● **Record extracts**:
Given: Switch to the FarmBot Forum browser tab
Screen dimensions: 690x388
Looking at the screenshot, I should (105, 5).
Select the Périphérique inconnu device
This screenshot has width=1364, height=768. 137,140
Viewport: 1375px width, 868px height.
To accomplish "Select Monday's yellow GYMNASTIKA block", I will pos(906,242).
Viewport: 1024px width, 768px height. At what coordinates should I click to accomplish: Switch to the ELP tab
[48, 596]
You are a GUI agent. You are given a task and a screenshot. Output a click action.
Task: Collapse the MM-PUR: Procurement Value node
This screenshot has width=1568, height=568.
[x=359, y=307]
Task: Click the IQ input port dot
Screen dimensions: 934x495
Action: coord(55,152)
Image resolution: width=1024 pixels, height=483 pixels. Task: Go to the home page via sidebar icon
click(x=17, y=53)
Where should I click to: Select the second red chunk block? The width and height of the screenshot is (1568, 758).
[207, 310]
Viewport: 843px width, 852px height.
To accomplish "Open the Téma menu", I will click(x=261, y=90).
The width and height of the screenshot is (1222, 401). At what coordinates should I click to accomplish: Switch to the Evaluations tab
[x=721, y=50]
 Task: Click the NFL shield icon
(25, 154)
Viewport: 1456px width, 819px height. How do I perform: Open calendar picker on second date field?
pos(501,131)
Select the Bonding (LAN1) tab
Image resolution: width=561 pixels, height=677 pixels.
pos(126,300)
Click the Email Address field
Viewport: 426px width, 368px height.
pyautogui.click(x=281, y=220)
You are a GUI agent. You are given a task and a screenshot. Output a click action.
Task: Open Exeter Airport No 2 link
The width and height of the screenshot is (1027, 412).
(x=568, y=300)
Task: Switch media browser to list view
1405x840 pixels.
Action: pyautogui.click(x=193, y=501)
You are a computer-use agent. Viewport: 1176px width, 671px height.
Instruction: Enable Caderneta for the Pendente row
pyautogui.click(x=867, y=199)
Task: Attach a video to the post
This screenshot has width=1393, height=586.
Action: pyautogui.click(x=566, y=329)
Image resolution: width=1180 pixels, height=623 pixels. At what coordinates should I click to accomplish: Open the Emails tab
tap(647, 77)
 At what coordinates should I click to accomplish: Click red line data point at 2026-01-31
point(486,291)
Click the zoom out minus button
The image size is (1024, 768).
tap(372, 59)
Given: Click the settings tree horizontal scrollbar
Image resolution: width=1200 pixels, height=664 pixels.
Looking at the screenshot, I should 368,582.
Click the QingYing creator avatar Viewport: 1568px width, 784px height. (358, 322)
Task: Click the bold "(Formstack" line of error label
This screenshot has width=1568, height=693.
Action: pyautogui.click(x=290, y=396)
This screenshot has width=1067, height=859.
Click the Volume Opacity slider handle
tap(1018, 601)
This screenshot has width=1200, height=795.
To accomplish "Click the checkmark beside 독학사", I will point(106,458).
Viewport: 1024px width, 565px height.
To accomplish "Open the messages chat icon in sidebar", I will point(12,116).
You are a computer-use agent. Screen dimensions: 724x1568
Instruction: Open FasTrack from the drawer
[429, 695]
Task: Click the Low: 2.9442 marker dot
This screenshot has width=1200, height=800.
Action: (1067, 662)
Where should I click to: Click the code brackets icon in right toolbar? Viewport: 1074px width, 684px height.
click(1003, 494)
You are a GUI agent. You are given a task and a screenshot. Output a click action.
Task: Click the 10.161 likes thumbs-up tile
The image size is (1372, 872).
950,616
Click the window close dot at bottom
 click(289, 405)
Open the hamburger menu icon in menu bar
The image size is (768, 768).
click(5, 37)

● **What the task requires**: Please output, exactly, the lines of the listing from the one containing "Task: Click the 10.161 likes thumbs-up tile" through the last, inclusive, and no other lines.

● **Solution to this task**:
Task: Click the 10.161 likes thumbs-up tile
The image size is (1372, 872).
950,616
Click the window close dot at bottom
 click(289, 405)
Open the hamburger menu icon in menu bar
The image size is (768, 768).
click(5, 37)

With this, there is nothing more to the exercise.